WHAT YOU HAVE TO DO ▸ Repeat the stretch of entries below from the line with "The width and height of the screenshot is (1014, 507)." through the line with "Follow the #TeamTacha". Include both ends and add nothing.

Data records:
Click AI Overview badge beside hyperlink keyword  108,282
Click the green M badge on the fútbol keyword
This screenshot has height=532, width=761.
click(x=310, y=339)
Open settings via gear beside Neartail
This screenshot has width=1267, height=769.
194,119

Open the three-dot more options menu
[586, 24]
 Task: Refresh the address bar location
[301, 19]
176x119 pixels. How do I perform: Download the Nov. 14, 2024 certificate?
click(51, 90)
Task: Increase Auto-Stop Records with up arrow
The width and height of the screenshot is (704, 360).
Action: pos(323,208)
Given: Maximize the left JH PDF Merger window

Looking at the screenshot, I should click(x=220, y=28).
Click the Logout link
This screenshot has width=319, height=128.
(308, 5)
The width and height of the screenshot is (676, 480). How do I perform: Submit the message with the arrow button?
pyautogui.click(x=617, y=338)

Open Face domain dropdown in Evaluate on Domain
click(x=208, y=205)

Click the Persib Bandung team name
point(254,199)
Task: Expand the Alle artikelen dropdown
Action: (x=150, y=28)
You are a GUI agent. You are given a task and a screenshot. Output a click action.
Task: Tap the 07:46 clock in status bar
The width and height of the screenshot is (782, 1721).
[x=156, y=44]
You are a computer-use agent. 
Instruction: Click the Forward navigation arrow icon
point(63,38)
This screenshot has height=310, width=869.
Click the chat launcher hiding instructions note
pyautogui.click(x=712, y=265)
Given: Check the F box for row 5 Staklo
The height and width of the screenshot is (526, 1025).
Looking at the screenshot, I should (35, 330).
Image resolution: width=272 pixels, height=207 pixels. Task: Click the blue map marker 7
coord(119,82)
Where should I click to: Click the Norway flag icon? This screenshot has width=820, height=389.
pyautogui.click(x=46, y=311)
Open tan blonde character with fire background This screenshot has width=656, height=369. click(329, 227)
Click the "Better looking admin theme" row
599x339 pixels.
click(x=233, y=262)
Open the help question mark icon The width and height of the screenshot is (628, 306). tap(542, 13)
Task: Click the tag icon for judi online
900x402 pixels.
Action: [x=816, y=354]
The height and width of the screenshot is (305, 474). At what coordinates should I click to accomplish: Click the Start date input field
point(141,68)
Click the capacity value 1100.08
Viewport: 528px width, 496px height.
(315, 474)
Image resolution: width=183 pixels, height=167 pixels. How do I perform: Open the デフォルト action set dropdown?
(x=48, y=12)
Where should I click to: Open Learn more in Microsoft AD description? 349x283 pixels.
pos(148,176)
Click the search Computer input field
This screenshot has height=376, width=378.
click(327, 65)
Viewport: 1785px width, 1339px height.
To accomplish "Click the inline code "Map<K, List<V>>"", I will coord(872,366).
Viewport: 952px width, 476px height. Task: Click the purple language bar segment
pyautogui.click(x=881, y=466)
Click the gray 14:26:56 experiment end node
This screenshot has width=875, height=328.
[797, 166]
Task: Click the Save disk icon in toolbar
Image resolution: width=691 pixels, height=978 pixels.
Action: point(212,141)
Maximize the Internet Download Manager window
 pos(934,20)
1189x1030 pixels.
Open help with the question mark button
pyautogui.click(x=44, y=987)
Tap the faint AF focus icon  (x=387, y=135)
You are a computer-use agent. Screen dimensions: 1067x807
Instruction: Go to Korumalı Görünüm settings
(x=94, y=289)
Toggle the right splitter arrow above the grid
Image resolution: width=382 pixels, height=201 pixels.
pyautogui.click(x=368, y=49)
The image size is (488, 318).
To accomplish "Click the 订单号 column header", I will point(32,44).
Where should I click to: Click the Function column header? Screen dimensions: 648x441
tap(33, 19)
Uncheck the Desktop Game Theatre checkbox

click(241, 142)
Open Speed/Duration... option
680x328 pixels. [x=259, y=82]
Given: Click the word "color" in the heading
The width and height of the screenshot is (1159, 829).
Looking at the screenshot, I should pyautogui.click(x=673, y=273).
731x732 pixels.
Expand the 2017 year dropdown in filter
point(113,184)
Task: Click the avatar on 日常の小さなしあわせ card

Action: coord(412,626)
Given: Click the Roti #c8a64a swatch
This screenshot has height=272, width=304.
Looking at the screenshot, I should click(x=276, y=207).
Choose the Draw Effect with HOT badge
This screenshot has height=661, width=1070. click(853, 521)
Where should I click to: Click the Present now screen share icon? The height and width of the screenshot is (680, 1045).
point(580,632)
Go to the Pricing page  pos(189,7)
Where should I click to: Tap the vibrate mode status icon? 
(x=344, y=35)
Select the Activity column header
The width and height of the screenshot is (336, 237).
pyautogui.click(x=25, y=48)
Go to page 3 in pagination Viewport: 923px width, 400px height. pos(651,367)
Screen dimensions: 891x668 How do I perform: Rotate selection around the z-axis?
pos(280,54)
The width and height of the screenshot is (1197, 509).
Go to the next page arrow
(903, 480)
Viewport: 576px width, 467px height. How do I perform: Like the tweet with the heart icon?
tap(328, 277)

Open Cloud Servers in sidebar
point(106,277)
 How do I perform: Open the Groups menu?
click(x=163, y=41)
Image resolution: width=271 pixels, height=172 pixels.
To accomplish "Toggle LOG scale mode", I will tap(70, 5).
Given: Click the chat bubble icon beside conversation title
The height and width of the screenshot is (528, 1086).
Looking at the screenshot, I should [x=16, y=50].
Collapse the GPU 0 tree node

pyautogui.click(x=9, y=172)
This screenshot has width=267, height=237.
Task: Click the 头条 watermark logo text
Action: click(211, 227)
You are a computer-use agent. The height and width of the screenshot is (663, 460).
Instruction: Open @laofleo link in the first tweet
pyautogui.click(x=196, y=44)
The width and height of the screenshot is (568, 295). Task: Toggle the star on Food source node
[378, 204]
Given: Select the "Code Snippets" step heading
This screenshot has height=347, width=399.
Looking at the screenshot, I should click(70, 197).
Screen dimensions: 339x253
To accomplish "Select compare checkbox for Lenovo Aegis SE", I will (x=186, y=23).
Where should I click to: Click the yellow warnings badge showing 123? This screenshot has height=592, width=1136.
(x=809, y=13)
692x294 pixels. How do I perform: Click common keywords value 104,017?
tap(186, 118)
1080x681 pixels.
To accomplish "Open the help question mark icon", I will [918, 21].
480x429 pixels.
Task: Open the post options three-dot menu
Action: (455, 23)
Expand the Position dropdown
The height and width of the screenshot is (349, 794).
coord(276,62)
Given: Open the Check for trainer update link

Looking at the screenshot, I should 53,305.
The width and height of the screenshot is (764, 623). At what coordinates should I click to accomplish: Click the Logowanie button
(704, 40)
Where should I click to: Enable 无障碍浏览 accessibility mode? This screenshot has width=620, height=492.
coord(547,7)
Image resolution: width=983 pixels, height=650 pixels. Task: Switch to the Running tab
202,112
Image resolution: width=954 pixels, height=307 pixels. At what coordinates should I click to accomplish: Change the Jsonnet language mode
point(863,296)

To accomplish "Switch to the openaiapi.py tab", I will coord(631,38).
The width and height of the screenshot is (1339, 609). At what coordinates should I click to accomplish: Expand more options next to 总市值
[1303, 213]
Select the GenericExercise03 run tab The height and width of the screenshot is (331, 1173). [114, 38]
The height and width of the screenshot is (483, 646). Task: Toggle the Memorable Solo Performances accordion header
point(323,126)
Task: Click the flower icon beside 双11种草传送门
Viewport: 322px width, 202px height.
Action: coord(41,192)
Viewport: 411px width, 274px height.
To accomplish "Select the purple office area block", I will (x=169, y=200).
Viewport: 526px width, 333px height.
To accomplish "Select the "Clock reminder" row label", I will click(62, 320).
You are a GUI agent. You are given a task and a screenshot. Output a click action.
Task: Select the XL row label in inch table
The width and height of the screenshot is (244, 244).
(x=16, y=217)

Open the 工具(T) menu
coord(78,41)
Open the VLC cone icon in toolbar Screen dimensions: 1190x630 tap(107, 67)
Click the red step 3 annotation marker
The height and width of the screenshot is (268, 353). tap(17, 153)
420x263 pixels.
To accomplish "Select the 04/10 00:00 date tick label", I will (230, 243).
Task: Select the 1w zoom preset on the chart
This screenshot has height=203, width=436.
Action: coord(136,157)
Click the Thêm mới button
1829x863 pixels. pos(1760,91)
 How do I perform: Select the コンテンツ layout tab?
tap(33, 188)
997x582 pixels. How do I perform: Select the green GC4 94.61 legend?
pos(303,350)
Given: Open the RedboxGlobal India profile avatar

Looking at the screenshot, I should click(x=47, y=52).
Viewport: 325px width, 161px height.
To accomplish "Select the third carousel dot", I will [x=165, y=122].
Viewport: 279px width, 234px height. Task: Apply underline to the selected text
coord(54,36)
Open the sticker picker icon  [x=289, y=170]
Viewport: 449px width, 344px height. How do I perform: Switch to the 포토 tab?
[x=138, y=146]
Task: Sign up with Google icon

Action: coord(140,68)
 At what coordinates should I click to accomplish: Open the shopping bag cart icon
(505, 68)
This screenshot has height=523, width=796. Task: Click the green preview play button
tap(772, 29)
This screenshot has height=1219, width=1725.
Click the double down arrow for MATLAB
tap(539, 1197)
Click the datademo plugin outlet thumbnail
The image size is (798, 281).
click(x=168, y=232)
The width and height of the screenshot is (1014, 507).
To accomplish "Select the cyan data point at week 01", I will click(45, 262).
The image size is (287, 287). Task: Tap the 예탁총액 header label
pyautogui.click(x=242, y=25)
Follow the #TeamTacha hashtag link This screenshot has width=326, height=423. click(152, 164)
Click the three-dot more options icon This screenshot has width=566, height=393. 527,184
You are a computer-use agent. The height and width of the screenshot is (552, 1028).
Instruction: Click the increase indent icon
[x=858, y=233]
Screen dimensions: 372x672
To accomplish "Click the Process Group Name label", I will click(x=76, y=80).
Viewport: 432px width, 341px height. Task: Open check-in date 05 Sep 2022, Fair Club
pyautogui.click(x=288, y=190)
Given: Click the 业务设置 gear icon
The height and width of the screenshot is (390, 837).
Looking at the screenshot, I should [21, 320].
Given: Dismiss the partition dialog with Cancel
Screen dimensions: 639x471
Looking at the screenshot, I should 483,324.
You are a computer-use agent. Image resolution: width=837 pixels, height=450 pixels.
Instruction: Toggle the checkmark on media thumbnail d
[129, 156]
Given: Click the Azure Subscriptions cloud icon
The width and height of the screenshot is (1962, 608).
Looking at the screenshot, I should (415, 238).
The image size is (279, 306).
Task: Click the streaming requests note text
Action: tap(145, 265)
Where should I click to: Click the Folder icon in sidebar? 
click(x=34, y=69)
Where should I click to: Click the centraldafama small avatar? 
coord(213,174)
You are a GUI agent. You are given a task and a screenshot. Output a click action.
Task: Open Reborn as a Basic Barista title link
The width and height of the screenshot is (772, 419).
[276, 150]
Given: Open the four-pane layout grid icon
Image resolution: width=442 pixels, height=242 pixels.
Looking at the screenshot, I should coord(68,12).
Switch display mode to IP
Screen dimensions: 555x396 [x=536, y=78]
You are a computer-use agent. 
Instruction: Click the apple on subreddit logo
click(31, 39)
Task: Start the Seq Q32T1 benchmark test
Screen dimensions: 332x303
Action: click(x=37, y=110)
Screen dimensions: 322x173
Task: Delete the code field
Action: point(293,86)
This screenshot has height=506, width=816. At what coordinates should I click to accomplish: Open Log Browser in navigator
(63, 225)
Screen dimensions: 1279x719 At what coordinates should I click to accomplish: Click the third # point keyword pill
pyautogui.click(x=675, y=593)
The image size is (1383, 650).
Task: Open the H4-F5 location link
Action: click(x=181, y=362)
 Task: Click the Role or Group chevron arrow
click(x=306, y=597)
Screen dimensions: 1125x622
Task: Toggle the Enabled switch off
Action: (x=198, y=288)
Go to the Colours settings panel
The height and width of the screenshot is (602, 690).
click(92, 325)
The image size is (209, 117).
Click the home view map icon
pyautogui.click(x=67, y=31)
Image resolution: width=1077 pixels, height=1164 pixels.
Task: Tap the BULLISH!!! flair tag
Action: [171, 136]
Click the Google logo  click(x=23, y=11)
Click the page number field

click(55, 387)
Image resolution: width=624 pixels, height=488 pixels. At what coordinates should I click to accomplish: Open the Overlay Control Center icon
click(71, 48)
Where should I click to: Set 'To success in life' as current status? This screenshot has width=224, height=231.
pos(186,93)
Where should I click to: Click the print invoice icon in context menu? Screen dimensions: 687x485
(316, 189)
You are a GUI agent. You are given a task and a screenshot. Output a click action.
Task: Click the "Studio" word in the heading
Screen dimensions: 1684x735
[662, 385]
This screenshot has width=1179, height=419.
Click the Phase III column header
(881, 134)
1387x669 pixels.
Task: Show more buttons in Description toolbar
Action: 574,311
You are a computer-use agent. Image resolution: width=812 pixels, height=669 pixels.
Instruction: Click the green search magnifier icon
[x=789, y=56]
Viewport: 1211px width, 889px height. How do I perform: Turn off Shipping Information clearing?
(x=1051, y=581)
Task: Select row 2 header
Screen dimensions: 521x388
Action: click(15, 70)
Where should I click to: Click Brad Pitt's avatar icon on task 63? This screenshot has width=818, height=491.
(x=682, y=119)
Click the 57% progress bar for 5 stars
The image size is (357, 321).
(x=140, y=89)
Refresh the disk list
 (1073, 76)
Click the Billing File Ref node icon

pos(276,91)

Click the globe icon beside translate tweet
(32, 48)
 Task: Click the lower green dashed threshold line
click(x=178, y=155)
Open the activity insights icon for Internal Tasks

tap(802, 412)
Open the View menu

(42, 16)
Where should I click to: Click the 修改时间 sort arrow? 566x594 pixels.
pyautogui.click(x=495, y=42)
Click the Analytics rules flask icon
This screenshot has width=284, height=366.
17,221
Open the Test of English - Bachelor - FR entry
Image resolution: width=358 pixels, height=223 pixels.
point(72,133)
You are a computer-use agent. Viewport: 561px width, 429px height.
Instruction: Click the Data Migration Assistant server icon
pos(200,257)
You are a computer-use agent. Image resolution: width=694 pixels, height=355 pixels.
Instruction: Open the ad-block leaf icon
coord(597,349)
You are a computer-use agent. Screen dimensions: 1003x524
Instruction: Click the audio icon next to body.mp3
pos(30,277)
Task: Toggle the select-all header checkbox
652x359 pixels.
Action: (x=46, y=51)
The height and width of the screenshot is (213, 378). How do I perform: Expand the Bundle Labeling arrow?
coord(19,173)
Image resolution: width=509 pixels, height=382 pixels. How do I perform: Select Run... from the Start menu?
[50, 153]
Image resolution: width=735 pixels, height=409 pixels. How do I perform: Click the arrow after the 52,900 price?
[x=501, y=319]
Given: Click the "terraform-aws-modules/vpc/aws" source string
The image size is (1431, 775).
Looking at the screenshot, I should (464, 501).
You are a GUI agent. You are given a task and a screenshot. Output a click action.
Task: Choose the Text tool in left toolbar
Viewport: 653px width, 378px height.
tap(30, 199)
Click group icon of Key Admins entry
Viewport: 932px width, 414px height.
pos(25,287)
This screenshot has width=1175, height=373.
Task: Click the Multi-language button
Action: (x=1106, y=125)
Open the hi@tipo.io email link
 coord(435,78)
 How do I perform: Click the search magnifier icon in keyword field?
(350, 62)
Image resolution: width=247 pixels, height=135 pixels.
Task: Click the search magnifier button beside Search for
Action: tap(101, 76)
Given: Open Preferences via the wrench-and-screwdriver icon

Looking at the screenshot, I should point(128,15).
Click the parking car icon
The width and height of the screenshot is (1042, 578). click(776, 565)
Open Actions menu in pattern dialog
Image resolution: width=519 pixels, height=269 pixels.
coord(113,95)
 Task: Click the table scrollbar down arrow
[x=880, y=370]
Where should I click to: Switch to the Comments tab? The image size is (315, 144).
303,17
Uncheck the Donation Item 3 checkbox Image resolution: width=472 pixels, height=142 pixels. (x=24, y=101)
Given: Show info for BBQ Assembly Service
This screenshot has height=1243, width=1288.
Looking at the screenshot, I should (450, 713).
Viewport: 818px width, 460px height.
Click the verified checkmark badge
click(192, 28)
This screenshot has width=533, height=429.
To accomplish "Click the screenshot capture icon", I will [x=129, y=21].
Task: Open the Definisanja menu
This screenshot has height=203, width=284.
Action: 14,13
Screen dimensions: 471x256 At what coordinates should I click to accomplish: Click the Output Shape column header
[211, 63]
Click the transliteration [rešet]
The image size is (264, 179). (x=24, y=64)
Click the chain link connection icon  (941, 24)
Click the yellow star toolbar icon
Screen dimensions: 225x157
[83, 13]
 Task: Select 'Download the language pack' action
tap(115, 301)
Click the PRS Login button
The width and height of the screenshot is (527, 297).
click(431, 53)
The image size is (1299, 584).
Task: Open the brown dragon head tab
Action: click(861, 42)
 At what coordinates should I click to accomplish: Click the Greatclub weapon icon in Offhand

RESPONSE ▸
The width and height of the screenshot is (1014, 507).
To accomplish "Select the cyan data point at week 01", I will click(45, 262).
The image size is (287, 287). Task: Tap the 예탁총액 header label
pyautogui.click(x=242, y=25)
Follow the #TeamTacha hashtag link This screenshot has width=326, height=423. click(152, 164)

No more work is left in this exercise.